Pregunta: ¿Cuál es mi papel en la formación espiritual?

Respuesta: “Temed a Yahveh, vosotros sus santos” (Sal. 34:9). Cultivar el temor del Señor.

Temer al Señor no es estudiar acerca de Dios, sino vivir en reverencia ante Dios; no es especializarse en “cosas espirituales”, sino seguir atentamente a Jesús donde él nos guíe; no es simplemente mantener normas morales, un subconjunto de la conducta humana, sino vivir toda la vida en conversación orante con Dios. El temor del Señor es el cultivo de todo lo que hacemos mientras “respiramos a Dios”.

El modo principal en que cultivamos el temor del Señor es en la oración, el culto y la obediencia: oración personal, culto colectivo y obediencia sacrificial. Interrumpimos deliberadamente nuestra preocupación por nosotros mismos y atendemos a Dios, nos situamos intencionadamente en el Espacio Sagrado, en el Tiempo Sagrado, en la Sagrada Presencia. Nos volvemos silenciosos y quietos para escuchar y responder a lo que y a quien es Otro que nosotros. Esto es formación espiritual. En la práctica nos damos cuenta de que puede ocurrir en cualquier lugar y en cualquier momento. Pero la oración, el culto y la obediencia proporcionan la base.

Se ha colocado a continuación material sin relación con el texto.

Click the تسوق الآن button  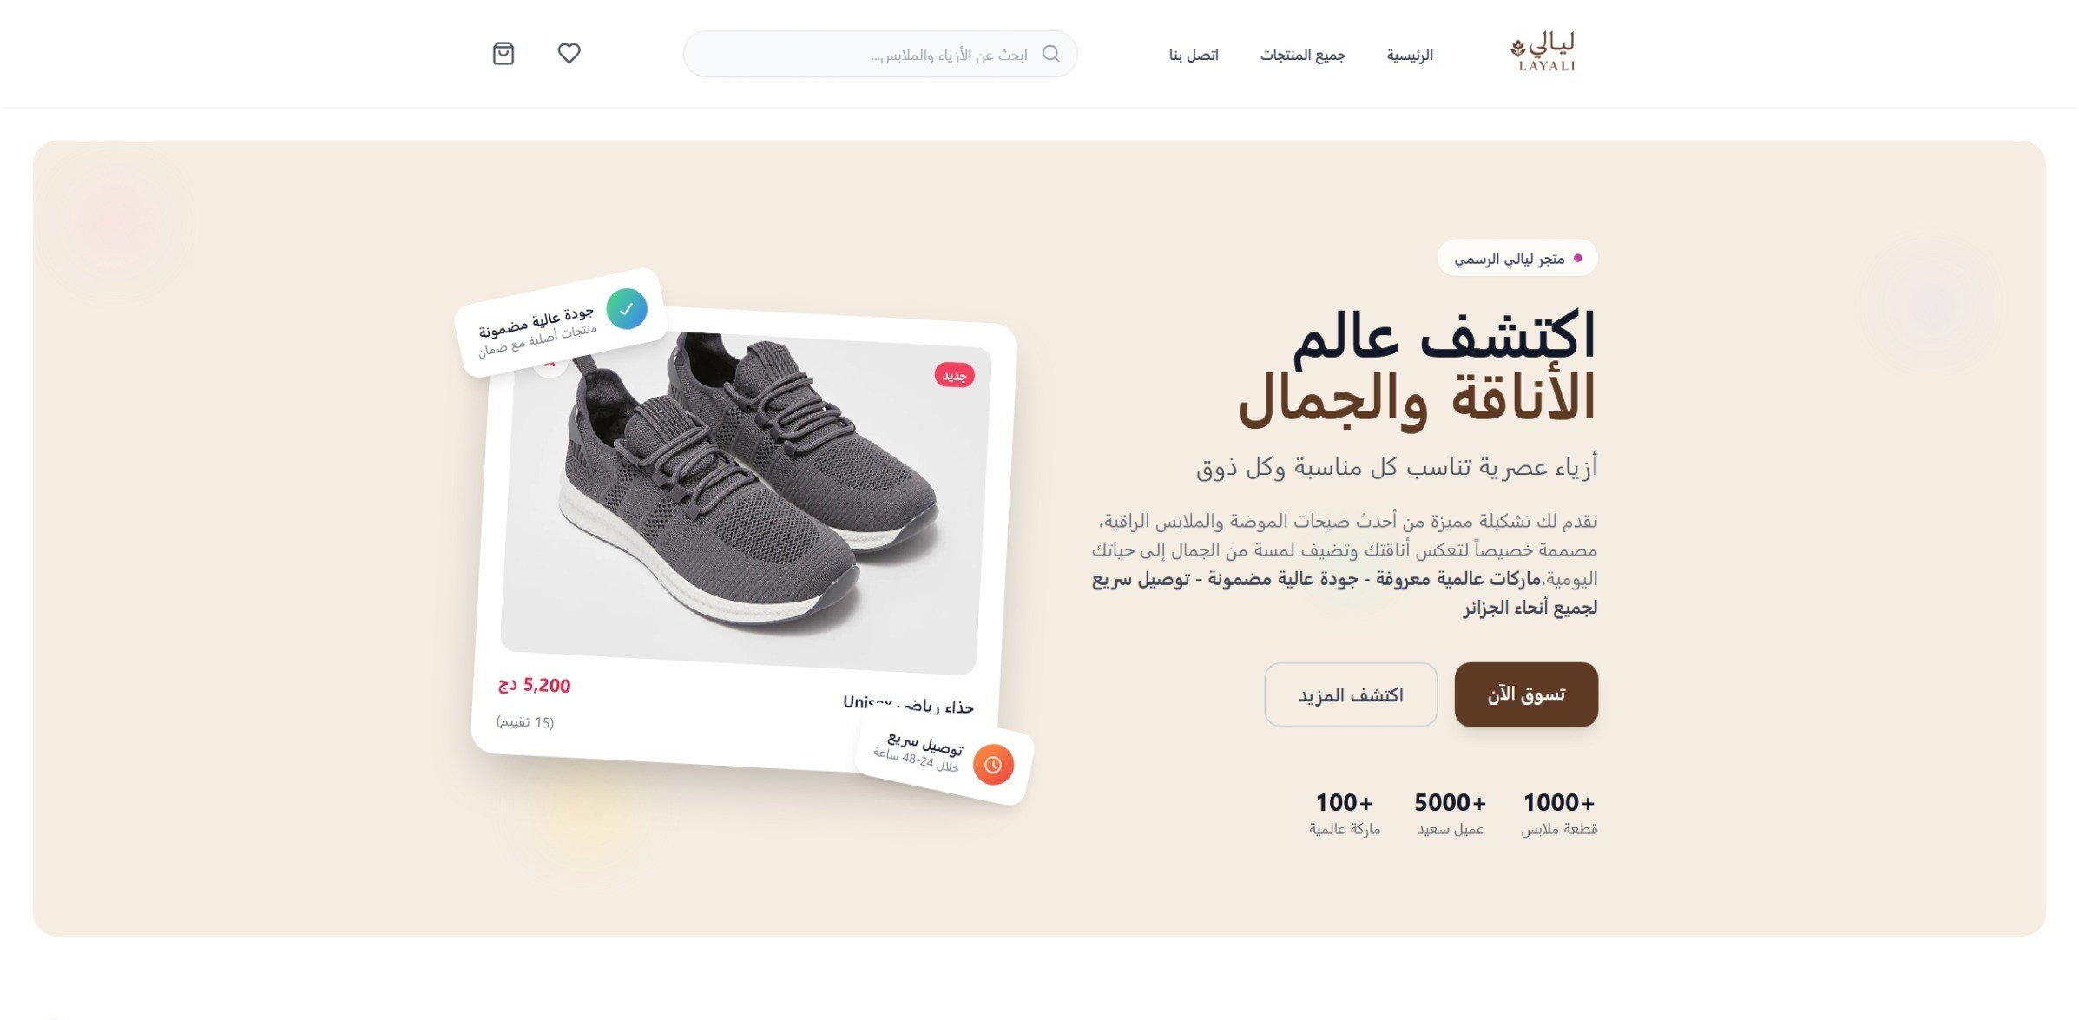1526,694
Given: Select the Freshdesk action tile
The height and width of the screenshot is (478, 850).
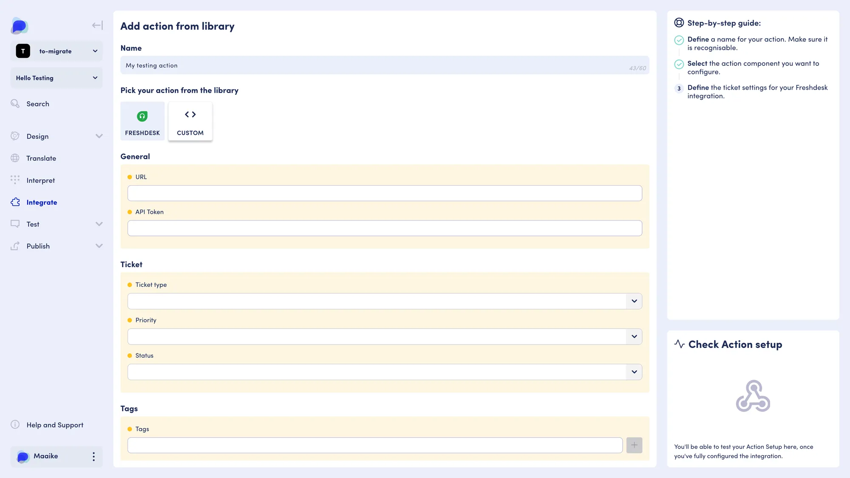Looking at the screenshot, I should [142, 121].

Se nos ha abierto un mundo por revelación; nos encontramos pisando tierra sagrada y viviendo en tiempo sagrado. En el momento en que nos damos cuenta de ello, nos sentimos tímidos, cautelosos. Vamos más despacio, miramos a nuestro alrededor, con los oídos y los ojos alerta. Como niños perdidos que llegan a un claro en el bosque y encuentran elfos y hadas cantando y bailando en círculo alrededor de un unicornio de medio metro de altura. Nos detenemos en un silencio asombrado para acoger esta revelación maravillosa pero no adivinada. Pero para nosotros no es un unicornio; es el Sinaí, el Tabor y el Gólgota.

Bibliografía

Augustine. Confessions, trans. A. Outler. Westminster, 1955; Bass, D., ed. Practicing Our Faith. Jossey-Bass, 1997; Berry, W. A Timbered Choir: The Sabbath Poems, 1979–1997. HarperCollins, 1998; Bonhoeffer, D. Life Together, trans. J. Doberstein. Harper & Bros., 1954; Borgmann, A. Technology and the Character of Contemporary Life. University of Chicago Press, 1984; Buechner, F. Now and Then. Harper & Row, 1983; Fee, G. God’s Empowering Presence. Hendrickson, 1994; Ford, D. The Shape of Living. Baker, 1997; Foster, R. Celebration of Discipline. HarperSanFrancisco, 1978; Hauerwas, S. A Community of Character. University of Notre Dame Press, 1981; Lewis, C. S. Till We Have Faces. G. Bles, 1956; Miles, M. R. Practicing Christianity. Crossroad, 1990; Rad, G. von. Wisdom in Israel. Abingdon, 1972; Tugwell, S. Ways of Imperfection. Templegate, 1985; Waltke, B. “The Fear of the Lord.” Pages 17–33 in Alive to God, ed. J. I. Packer and L. Wilkenson. InterVarsity, 1996; Williams, R. Christian Spirituality. John Knox, 1979.